LaRouche and his cohorts entered PLP in 1968, which he considered the most coherent Marxist faction of the Students for a Democratic Society (SDS). It is interesting -- both PLP and NCLC came out of the Old Left. PLP was founded in 1962 as a split from the Communist Party. Its leader, Milt Rosen, was the same age as LaRouche, a middle-aged communist leading college revolutionaries. Many leaders of the New Left in the 60s were also Red Diaper babies. There was more continuity between the Old Left and New Left than most realize.

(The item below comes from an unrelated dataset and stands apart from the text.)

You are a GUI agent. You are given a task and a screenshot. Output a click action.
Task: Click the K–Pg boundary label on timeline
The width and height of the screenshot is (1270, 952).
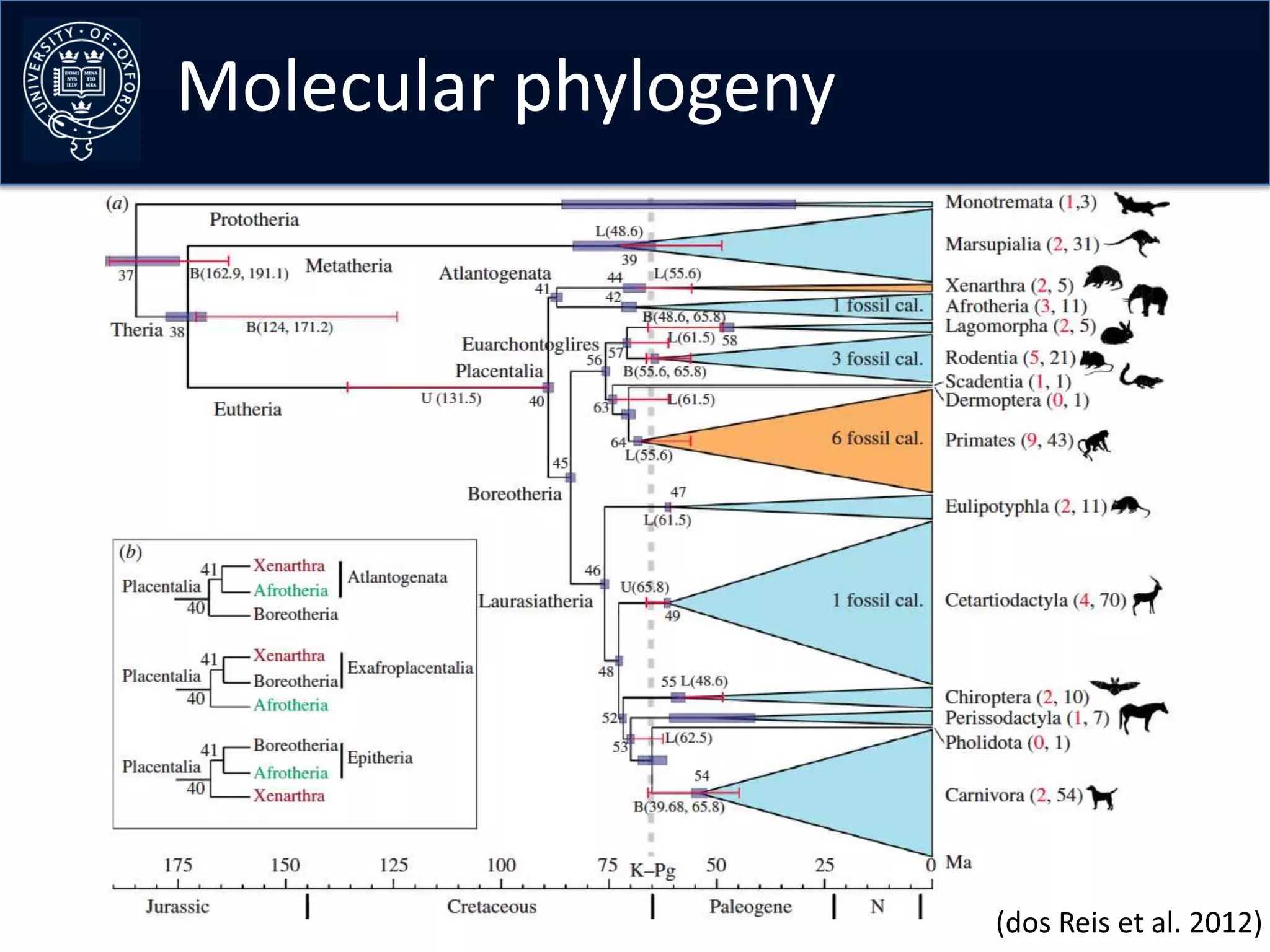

LaRouche entered PLP and SDS just as the Columbia University student strike began in April 1968, and the later NYC public school teachers strike against the Board of Education from May-November 1968. LaRouche's group became major players in both events. The United Federation of Teachers (UFT) strike was particularly contentious. The new community-controlled school board in the largely black Ocean Hill-Brownsville neighborhood of Brooklyn fired a group of white unionized teachers, and the UFT went on strike. Ninety-three percent of the city's 58,000 teachers walked out. The left divided on the strike--some supporting black community control, and others supporting organized labor. NCLC supported the union; most of the New Left supported local community control and called the UFT racist. This was one of the defining moments of the New Left. It may be the birthplace of identity politics that followed the demise of the New Left. There is a huge academic literature on the Ocean Hill-Brownsville conflict.


United Federation of Teachers (UFT) strike
the NYC School Board 1968
NCLC is one of the few groups that grew in the aftermath of the collapse of SDS in 1968. They claimed to have 1000 members in 1973, perhaps its zenith. Some of that history was in my hometown of Philadelphia, which I recounted in my book review of Steve Fraser's The Age of Acquiescence: The Life and Death of American Resistance to Organized Wealth and Power. Fraser was the local leader of NCLC in Philadelphia from 1967-1971. NCLC was most active at Temple University, Swarthmore College, and University of Pennsylvania, and made efforts reach Philadelphia high school students. They held their founding national conference at the University of Pennsylvania in March 1969, after participating in the six-day student strike at Penn in February 1969 opposing the new University City Science Center in West Philadelphia. Paul Lyon's The People of This Generation: The Rise and Fall of the New Left in Philadelphia (2003) covers this local history in more detail. In February 1971 Steve Fraser broke with the NCLC, and took one-third of the membership with him to form a new organization, which did not last long. Fraser felt LaRouche was not effectively supporting his legal defense against charges of a bomb plot. He did not want to go to jail as a NCLC martyr. Fraser wanted to engage a broad left coalition in his legal case, and pursue a pluralist non-sectarian brand of socialism. LaRouche took NCLC in a different direction, attacking rival New Left groups (“mop-up the left”) and swinging to the right.

Herein How It All Began concludes. NCLC attracted many talented activists in these early years. The author HH vividly describes the hothouse atmosphere in the student New Left as I remember it. Just like the 1930s, revolutionary change seemed just around the corner. It also portrays the insular life in a left sect, or cult, which is the sad fate of too many socialist organizations.